## [Auszug aus Dokument]

Freitag, 15. Mai 2020

"Ranziger" Post 2: Mein neues Portemonnaie (geschrieben am 15.3.2020)


Liebe Leserinnen und Leser

Ich weiss nicht, ob Sie das interessiert, wahrscheinlich interessiert Sie das nicht, oder vielleicht doch, aber ich schreibe es auf jeden Fall: 
Ich habe ein neues Portemonnaie.

Jetzt fragen Sie sich sicher, warum, man fragt ja immer warum, warum ist die Banane krumm und warum schauen sich Leute das Dschungelcamp an und warum wählen Menschen Trump und so weiter, aber hier ist die Antwort ganz klar und auf der Hand: Das alte war einfach kaputt und zerschlissen und nicht mehr brauchbar. Sie kennen das vielleicht, irgendwann ist das Material im Münzenfach so aufgerissen, dass die kleinen Münzen anfangen sich in den Falten zu verstecken. Auf jeden Fall war ich lange auf der Suche, und am Samstag wurde ich fündig!

Mein neuer Geldbeutel – man beachte, wie geschickt ich hier mit Synonymen umgehe – ist aus dem Laden im Missionshaus Basel und wurde in Indien von korrekt bezahlten Arbeitskräften aus Lederabfällen hergestellt, er hat dadurch eine aussergewöhnliche Farbzusammenstellung, die aber aufreizend schön ist. Zudem erfüllt er alle Bedingungen, die sich der aufgeklärte Käufer wünscht:
Er ist Fairtrade.

## [Zu bearbeitende Aufgaben]
• 1. Kopieren Sie bitte aus dem Blogbeitrag über das neue Portemonnaie den Abschnitt, der mit „Freitag, 15. Mai“ beginnt und sich bis einschließlich „ein neues Portemonnaie.“ fortsetzt.
• 2. Aus welchem Material wurde laut dem Blogbeitrag über das neue Portemonnaie der neue Geldbeutel hergestellt?

## [Auszug aus Datensatz]
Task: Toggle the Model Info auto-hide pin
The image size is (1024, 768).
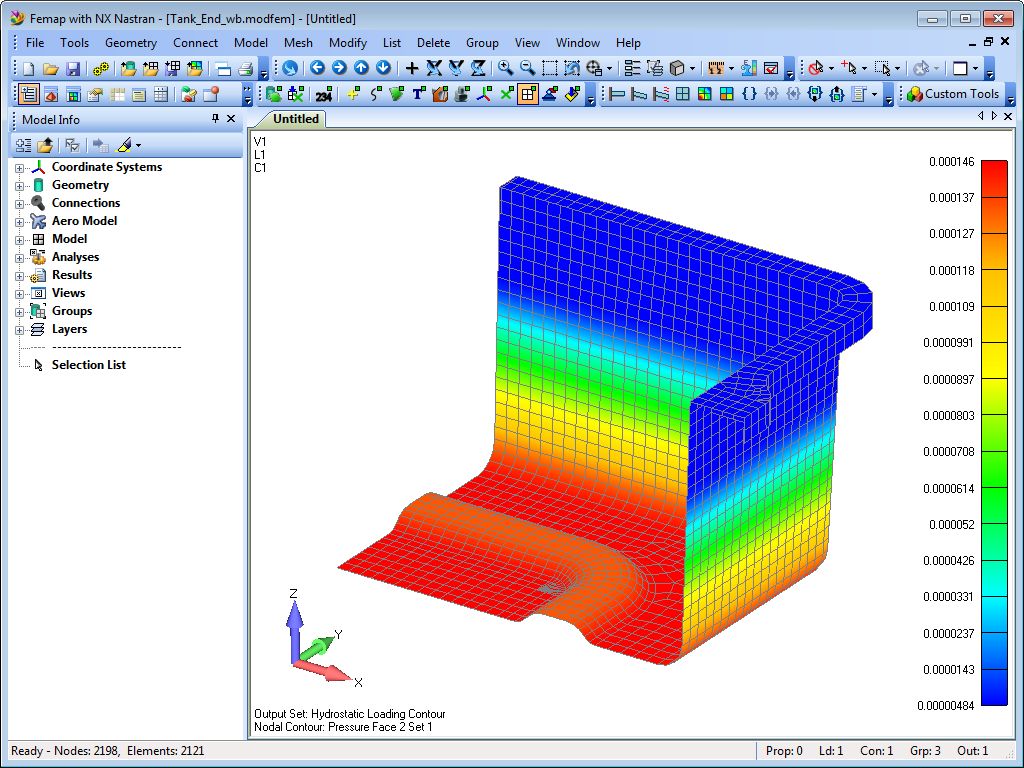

## [Antworten je Aufgabe]
• 1.
Freitag, 15. Mai 2020

"Ranziger" Post 2: Mein neues Portemonnaie (geschrieben am 15.3.2020)


Liebe Leserinnen und Leser

Ich weiss nicht, ob Sie das interessiert, wahrscheinlich interessiert Sie das nicht, oder vielleicht doch, aber ich schreibe es auf jeden Fall: 
Ich habe ein neues Portemonnaie.

• 2. Aus Lederabfällen.